» Document text
┄┄┄┄┄┄┄┄┄┄┄┄┄┄┄┄┄┄┄┄

Historical Notes

Historical notes

This doc talks about the rationale of some of the high-level design decisions for American Fuzzy Lop. It’s adopted from a discussion with Rob Graham. See README.md for the general instruction manual, and technical_details.md for additional implementation-level insights.

1) Influences

In short, afl-fuzz is inspired chiefly by the work done by Tavis Ormandy back in 2007. Tavis did some very persuasive experiments using gcov block coverage to select optimal test cases out of a large corpus of data, and then using them as a starting point for traditional fuzzing workflows.

(By “persuasive”, I mean: netting a significant number of interesting vulnerabilities.)

In parallel to this, both Tavis and I were interested in evolutionary fuzzing. Tavis had his experiments, and I was working on a tool called bunny-the-fuzzer, released somewhere in 2007.

Bunny used a generational algorithm not much different from afl-fuzz, but also tried to reason about the relationship between various input bits and the internal state of the program, with hopes of deriving some additional value from that. The reasoning / correlation part was probably in part inspired by other projects done around the same time by Will Drewry and Chris Evans.

┄┄┄┄┄┄┄┄┄┄┄┄┄┄┄┄┄┄┄┄

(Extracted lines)
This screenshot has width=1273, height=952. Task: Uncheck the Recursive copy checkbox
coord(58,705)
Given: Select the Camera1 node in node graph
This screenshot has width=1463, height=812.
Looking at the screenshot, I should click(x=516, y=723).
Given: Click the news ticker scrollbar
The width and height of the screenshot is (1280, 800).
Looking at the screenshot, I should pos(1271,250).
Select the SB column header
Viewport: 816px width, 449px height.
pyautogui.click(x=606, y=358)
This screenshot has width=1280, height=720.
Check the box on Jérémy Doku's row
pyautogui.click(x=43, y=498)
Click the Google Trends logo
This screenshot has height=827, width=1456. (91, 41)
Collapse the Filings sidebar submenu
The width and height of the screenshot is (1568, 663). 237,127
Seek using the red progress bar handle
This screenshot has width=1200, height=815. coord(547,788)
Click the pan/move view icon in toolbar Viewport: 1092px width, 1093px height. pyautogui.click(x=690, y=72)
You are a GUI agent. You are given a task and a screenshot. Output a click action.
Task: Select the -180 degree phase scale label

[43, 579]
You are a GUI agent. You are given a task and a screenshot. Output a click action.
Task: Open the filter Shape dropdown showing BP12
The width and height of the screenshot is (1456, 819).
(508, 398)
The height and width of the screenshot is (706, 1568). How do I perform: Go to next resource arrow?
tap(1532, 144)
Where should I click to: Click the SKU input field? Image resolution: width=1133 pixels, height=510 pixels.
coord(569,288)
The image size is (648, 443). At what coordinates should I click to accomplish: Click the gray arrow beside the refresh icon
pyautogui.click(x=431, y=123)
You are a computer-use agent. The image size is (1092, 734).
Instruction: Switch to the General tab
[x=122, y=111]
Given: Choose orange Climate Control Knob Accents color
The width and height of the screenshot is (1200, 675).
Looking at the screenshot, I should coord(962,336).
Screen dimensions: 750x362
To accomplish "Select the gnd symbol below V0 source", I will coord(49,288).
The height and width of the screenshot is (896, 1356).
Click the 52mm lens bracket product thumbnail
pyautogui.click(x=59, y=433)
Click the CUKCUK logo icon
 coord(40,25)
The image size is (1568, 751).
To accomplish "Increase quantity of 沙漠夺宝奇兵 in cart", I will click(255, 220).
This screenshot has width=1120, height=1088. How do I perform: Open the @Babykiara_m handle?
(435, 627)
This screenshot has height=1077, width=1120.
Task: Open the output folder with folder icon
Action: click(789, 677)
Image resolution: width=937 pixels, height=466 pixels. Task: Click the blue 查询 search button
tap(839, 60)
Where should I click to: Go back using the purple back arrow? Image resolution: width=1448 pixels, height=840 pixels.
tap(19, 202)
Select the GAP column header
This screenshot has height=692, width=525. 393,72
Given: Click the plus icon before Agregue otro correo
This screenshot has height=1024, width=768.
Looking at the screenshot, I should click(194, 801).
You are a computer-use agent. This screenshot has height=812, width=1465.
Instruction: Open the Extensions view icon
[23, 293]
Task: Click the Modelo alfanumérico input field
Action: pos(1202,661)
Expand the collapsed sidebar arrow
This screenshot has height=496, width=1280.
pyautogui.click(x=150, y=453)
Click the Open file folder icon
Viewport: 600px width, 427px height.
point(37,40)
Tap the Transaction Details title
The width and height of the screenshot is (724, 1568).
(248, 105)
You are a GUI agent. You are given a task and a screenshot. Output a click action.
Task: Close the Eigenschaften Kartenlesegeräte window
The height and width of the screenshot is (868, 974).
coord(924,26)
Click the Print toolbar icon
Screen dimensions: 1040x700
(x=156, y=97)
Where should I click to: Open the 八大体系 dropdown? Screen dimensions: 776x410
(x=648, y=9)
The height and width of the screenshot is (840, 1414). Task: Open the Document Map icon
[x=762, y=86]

┄┄┄┄┄┄┄┄┄┄┄┄┄┄┄┄┄┄┄┄

» Task goal
Decide whether each statement agrees with the historical notes on afl-fuzz, answering yes or no and quoting the exact words of the notes that decide it. 1. afl-fuzz was mainly inspired by work Tavis Ormandy did in 2007. 2. bunny-the-fuzzer was released sometime in 2009. 3. Bunny used a generational algorithm very different from the one in afl-fuzz. You do not need the lines above.

» Exercise output
1. Yes: "afl-fuzz is inspired chiefly by the work done by Tavis Ormandy back in 2007."
2. No: "I was working on a tool called bunny-the-fuzzer, released somewhere in 2007."
3. No: "Bunny used a generational algorithm not much different from afl-fuzz"